3.1. The Tacolo.co operates an advertising platform designed to enable Advertisers via tools for campaign management to manage Advertising Campaigns and place the advertisements on third-party internet pages and other online resources by customizing features available for choice in the application form (the “Platform”). Upon the creation of an Advertising Campaign, each Advertising Campaign undergoes a review process conducted by Tacolo.co to ensure compliance with its established requirements. The Tacolo.co retains the exclusive right to reject any Advertising Campaign at its discretion without obligation to provide a justification.

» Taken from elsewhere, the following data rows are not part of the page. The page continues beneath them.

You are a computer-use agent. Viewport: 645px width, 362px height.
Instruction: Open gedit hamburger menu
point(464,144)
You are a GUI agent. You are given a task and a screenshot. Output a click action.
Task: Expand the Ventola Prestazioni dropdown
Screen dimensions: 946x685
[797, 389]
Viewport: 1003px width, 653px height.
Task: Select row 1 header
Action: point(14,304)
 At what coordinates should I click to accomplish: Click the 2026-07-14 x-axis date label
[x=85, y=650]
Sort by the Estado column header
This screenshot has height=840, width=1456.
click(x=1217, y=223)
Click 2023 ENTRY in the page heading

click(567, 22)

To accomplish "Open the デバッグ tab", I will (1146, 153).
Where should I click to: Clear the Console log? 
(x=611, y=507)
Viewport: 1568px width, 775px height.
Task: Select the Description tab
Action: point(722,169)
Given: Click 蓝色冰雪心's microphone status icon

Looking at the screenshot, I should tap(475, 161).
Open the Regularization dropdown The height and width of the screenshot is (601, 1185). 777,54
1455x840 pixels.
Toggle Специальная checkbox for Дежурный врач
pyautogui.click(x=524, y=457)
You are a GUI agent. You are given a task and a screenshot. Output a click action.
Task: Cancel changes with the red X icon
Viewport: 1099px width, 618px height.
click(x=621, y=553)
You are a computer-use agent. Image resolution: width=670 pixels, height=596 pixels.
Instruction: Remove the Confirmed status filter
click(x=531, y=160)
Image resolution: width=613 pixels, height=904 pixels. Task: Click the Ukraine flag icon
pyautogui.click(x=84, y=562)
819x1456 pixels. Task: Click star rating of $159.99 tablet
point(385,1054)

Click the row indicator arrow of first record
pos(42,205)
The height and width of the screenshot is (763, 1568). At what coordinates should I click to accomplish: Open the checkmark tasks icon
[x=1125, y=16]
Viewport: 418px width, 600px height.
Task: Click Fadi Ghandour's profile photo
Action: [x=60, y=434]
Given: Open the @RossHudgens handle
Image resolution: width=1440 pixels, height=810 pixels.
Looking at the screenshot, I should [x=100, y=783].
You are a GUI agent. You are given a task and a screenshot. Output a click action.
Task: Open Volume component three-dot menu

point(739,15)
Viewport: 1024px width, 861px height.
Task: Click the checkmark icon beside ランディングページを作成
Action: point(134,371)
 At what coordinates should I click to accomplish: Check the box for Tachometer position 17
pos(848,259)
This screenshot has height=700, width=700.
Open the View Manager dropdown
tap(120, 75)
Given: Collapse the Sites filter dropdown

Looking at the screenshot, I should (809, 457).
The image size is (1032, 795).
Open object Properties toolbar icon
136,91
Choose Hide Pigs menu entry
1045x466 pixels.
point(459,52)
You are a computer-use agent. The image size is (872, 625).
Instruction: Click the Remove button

3.2. If the Advertiser modifies the characteristics of an existing Advertising Campaign, including but not limited to its content, targeting parameters, or pricing, the campaign may, at the sole discretion of Tacolo.co, be subjected to a new moderation process. Tacolo.co reserves the exclusive right to accept or reject the modified campaign without providing a justification for its decision.

3.3. Advertising Campaigns that successfully pass the moderation process will proceed to the auction stage. The Advertiser agrees to utilize the Platform for placing and managing advertisements for their products and services on a cost-per-click (CPC) basis. Under this model, and/or under additional terms mutually agreed upon by the Parties, the Advertiser compensates for specified clicks or other conversions.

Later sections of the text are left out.